##### Input data #####
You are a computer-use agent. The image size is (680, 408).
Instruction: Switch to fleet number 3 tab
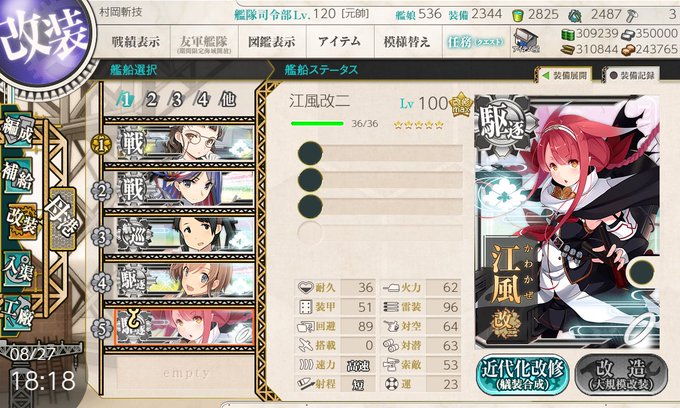pos(177,100)
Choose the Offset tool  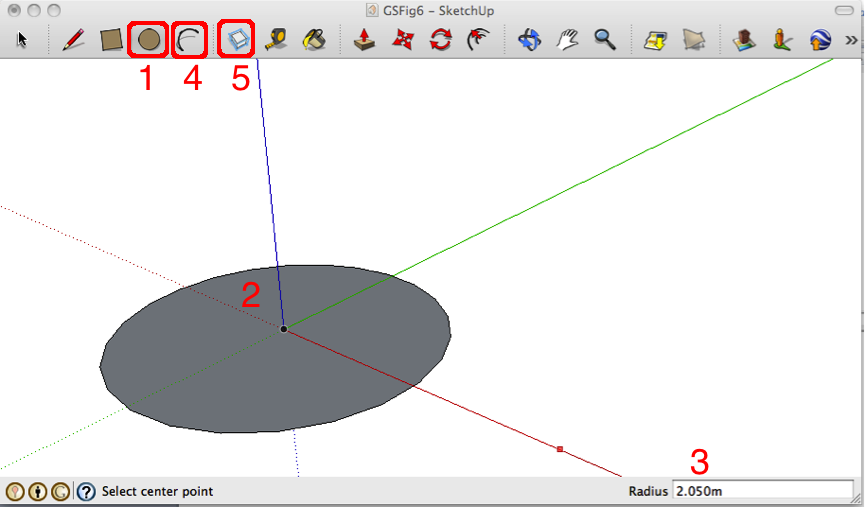coord(478,40)
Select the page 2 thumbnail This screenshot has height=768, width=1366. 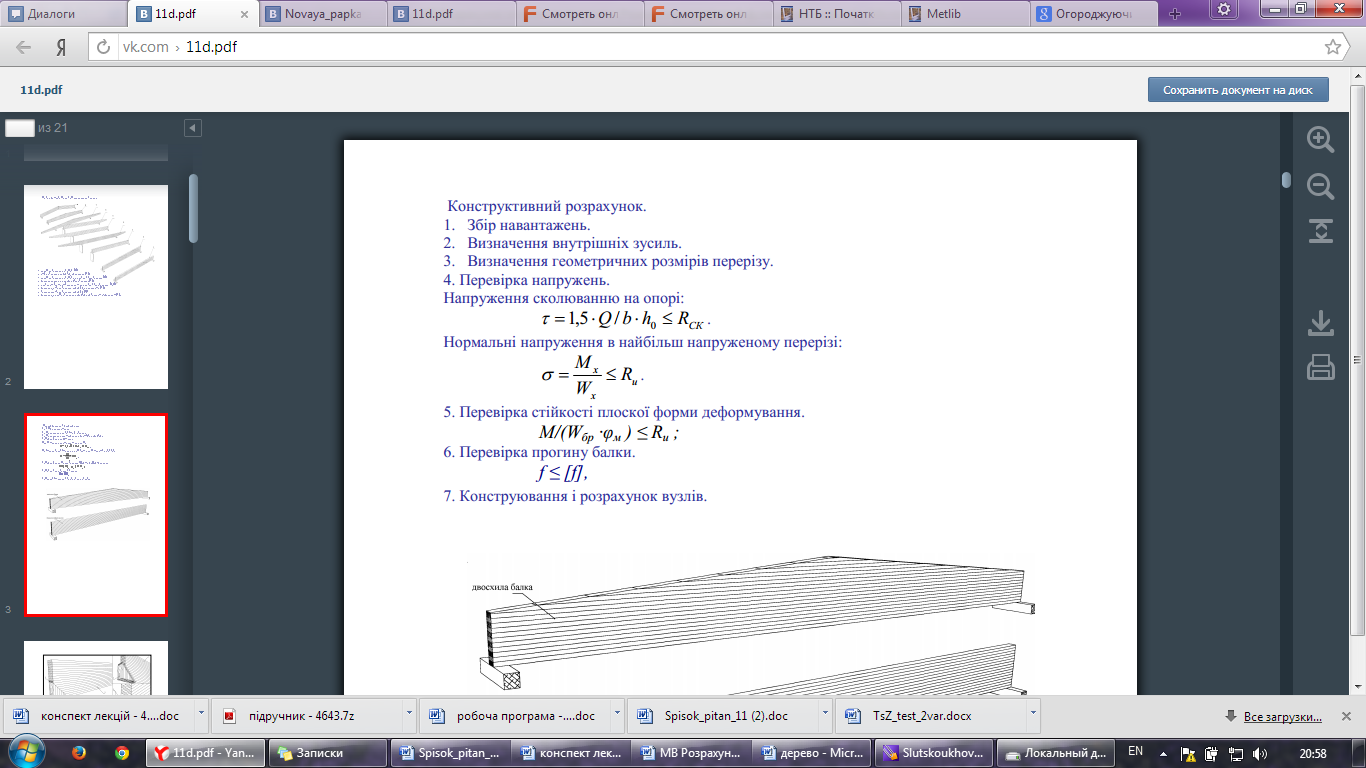click(x=96, y=287)
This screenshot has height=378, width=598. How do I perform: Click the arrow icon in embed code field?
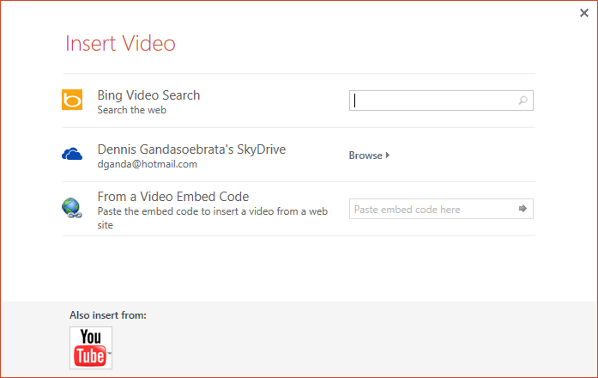pyautogui.click(x=523, y=208)
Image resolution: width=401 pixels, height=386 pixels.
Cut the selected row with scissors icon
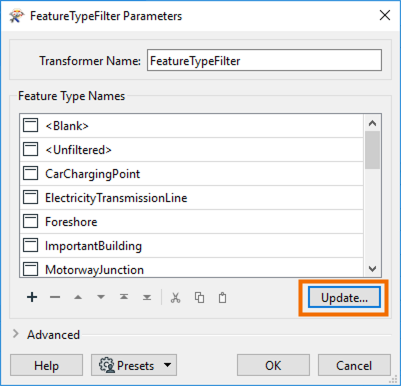(x=175, y=297)
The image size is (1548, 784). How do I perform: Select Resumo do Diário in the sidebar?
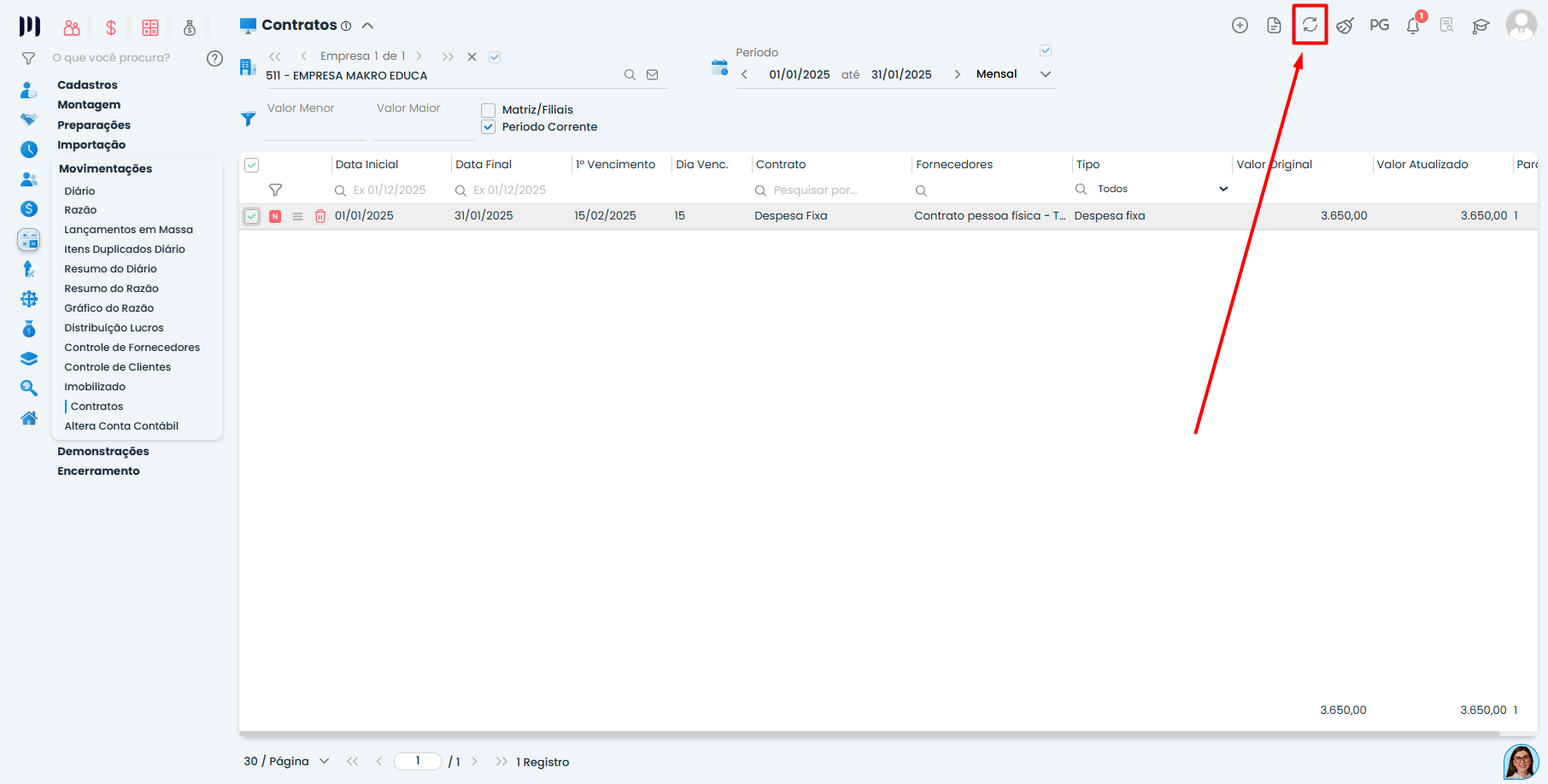110,269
#####
## Task instructions
Write out exactly the stretch of lines that begins with the line containing "Image resolution: width=401" and ends with the last line of the records above, leaving out the pictures.

## Exercise output
Image resolution: width=401 pixels, height=386 pixels.
Cut the selected row with scissors icon
(x=175, y=297)
The image size is (1548, 784). How do I perform: Select Resumo do Diário in the sidebar?
110,269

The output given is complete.